● **Assigned task**:
Pictures stay out. Extract the lines below from the first one through the line with "Viewport: 390px width, 390px height.", both included.

● **Records supplied**:
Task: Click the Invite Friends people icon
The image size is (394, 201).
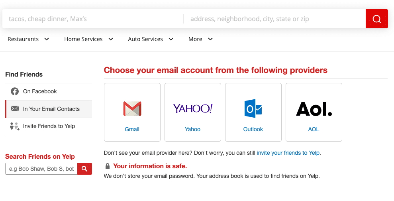Action: pos(15,126)
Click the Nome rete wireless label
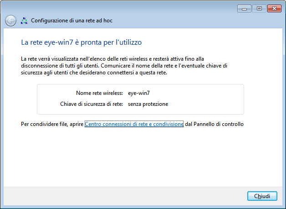Screen dimensions: 286x209 tap(99, 93)
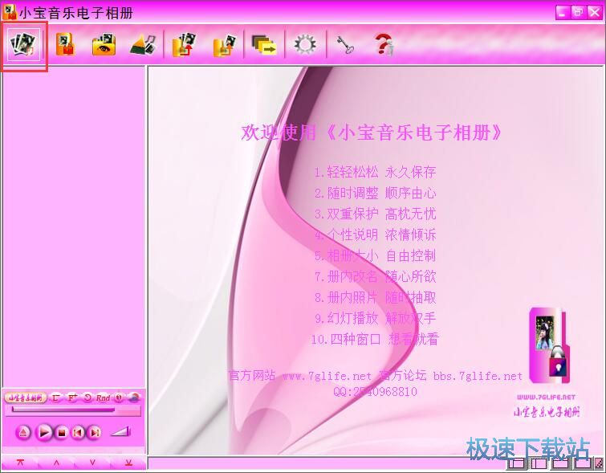Skip to the next track
The width and height of the screenshot is (606, 473).
[95, 432]
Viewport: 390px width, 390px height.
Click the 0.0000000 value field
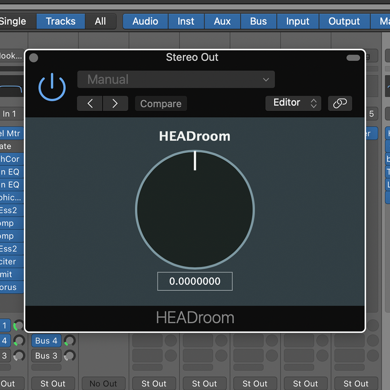195,281

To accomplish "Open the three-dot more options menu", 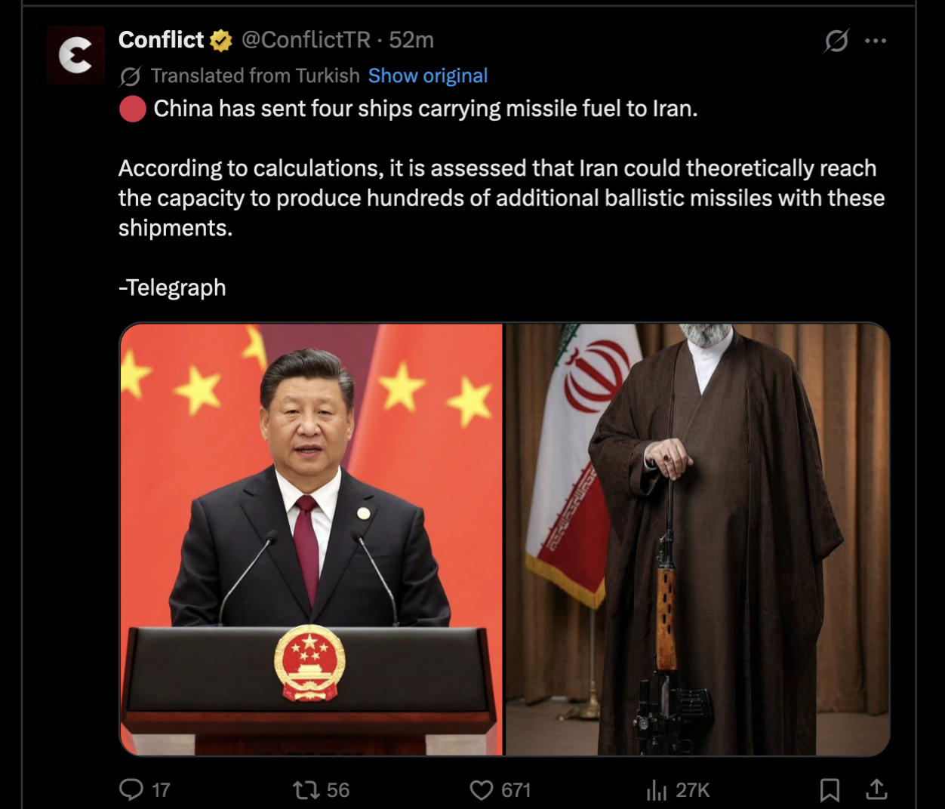I will tap(876, 40).
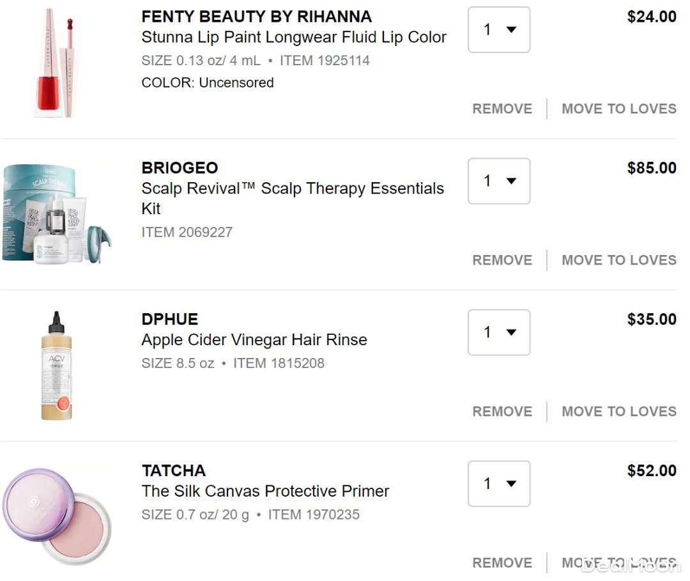Open The Silk Canvas Protective Primer title

coord(265,492)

● **Expected answer**:
Task: Click the Invite Friends people icon
The image size is (394, 201).
Action: pos(15,126)
Click the Nome rete wireless label
Screen dimensions: 286x209 tap(99, 93)
Skip to the next track
The width and height of the screenshot is (606, 473).
[95, 432]
Viewport: 390px width, 390px height.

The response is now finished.